The Tax Cuts and Jobs Act of 2017 - Impact on Business, Asset, and Liability Valuations

By Paul Legoudes

The Tax Cuts and Jobs Act of 2017 (“TCJA”) will in general have an impact on business, asset, and liability valuations. The reduction in the federal corporate tax rate from 35% to 21% should increase free cash flow as a result of a lower federal tax burden for taxable C corporations; however, businesses conducted in “pass-through” forms have different after-tax dynamics due to other changes.

Some of the incremental value derived from an increase in cash flow will potentially be offset by a higher discount rate, or weighted average cost of capital (“WACC”).
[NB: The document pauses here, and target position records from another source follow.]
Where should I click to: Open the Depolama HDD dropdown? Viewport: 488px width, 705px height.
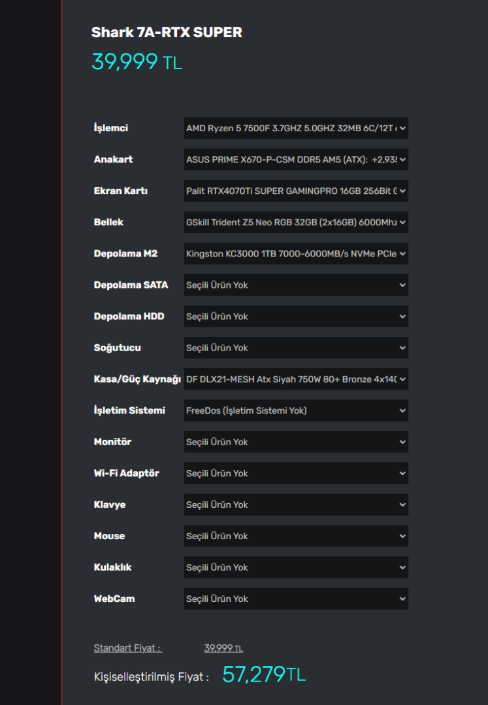[296, 316]
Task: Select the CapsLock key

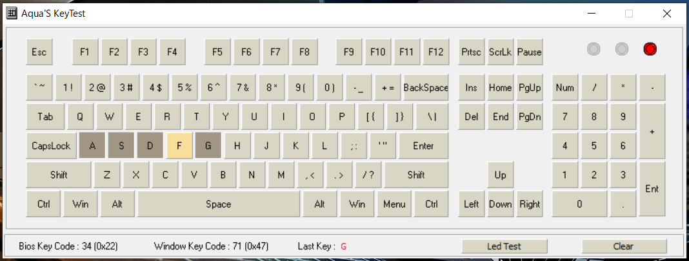Action: (51, 145)
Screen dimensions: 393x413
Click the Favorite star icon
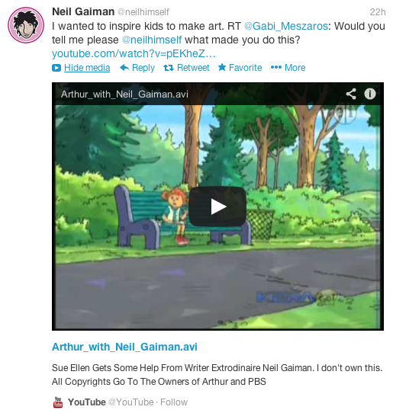(222, 67)
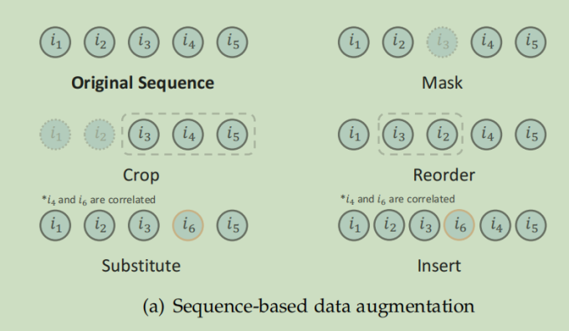The width and height of the screenshot is (569, 331).
Task: Select orange-outlined i6 circle in Substitute row
Action: (x=188, y=226)
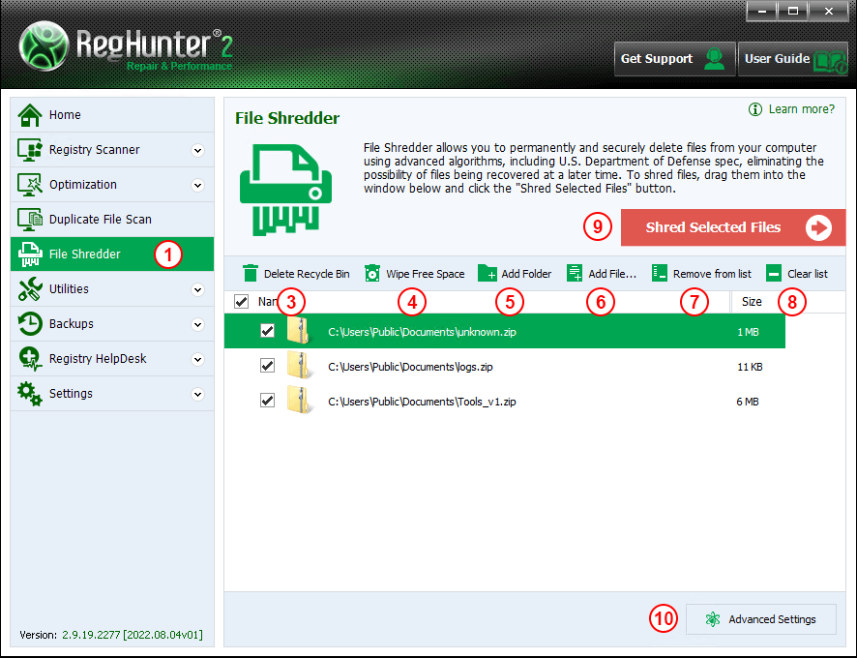Open Advanced Settings button

pos(760,619)
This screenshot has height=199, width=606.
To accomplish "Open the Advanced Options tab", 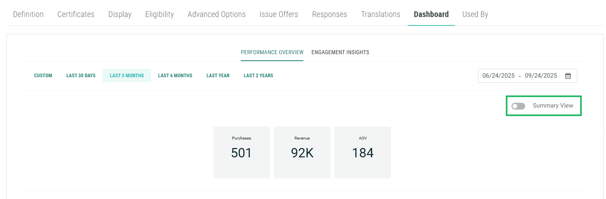I will (x=217, y=14).
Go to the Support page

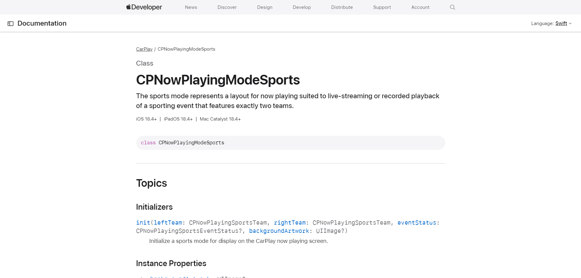[x=382, y=7]
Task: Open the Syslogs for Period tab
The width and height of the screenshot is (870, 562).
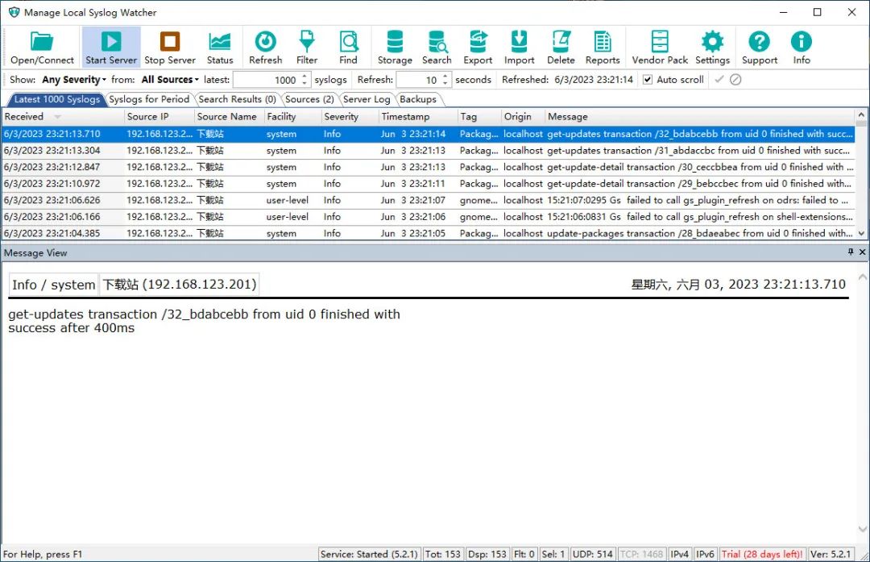Action: [149, 99]
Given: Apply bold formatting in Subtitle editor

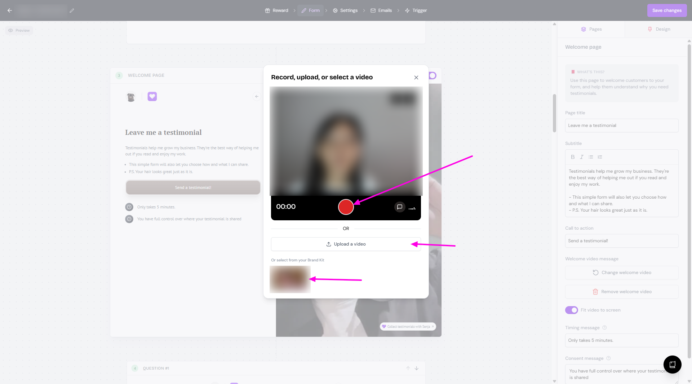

In calculating the weighted average cost of capital, the after-tax cost of debt will increase as a result of the lower tax rate. This assumes the same or similar capital structure for both debt and equity. While there are other nuances of the TCJA that will affect valuations, such as the inability to carryback corporate losses, the timing of cost recovery of capital expenditures and the 30% of EBITDA/EBIT limits of interest expense deductibility, the impact on the cash flows and discount rate are expected to have the most significant impact on value.

On a net basis, valuations should generally be higher as a result of the tax cut. Additionally, if non-US assets are a part of the bundle of assets being acquired, the new “deemed repatriation” rules are quite complex and affect immediate cash outflows, but are otherwise generally favorable when compared to pre-2018 law, and must be separately considered outside the basic rate decrease.